Maybe you can send a message on with blessings. Kind of like a distant friend, even if they are no longer close.

One thing I learnt is, good emotional connection brings people together when you meet with such strong open hearts.

TeeManyMartoonis · 11/05/2014 14:30

Thanks everyone, lots to think about here.

I certainly don't think I am blameless. married young and threw myself into my relationship - though I think the bigger problem is I had not cultivated a strong enough friendship base to withstand that change iyswim. Having said that, I don't live near any good friends having moved away and they certainly don't really try either (so perhaps I need to admit that the time has passed and I need to just move on?)

Toyoungtodie: I don't think i am self obsessed but I do know that I talk when am nervous - this is something I am trying to work on.

I need to join a club or something because as you say, it is not too late.

OP posts:
Maisie0 · 11/05/2014 14:57

Why not just send a casual text or a message ? I also do not always have time for some old uni friends, and I too have not tried too hard as well. Cos I have moved everywhere. One friend's excuse used to be that I did not live in London, but then another friend from the North was invited often down too. So... it's... sigh. I just keep in touch with those who kind of has a position in my heart. At least it is sincere, right ?

toyoungtodie · 11/05/2014 16:09

Teemanymartoonis you sound really lovely and you are sorting your own problems out yourself as you are perceptive. I have been in some lovely groups and then had to move because of my husband's job. Once I lost the immediate contact and support of a group of 15 NCT women when we moved to the other side of the country. I cried buckets. Life goes up and down.

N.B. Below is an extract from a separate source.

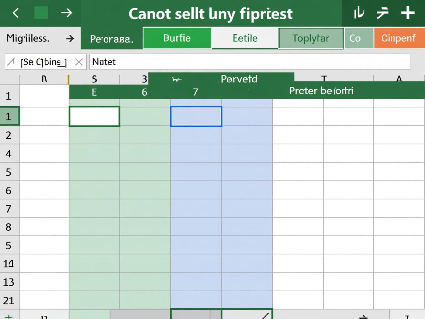Click the plus icon at top right

[x=408, y=13]
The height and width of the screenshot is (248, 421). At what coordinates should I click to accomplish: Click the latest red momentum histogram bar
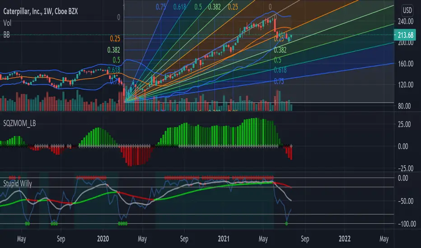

TeeManyMartoonis · 11/05/2014 16:23

Thanks toyoungtodie - I think I forget that life has those ups and downs, as you so rightly describe them.

I texted my friend (after i had left a couple of voicemails a week or so ago) and she phoned back and we had a good chat which was nice.

As Maisie says, i don't want friends just for the sake of it, and I think that means I kind of had a bit of a cull a few years ago! I would just love a girls' night in, with a pizza and a film and some laughs. That would make me really happy. I just need to find them first.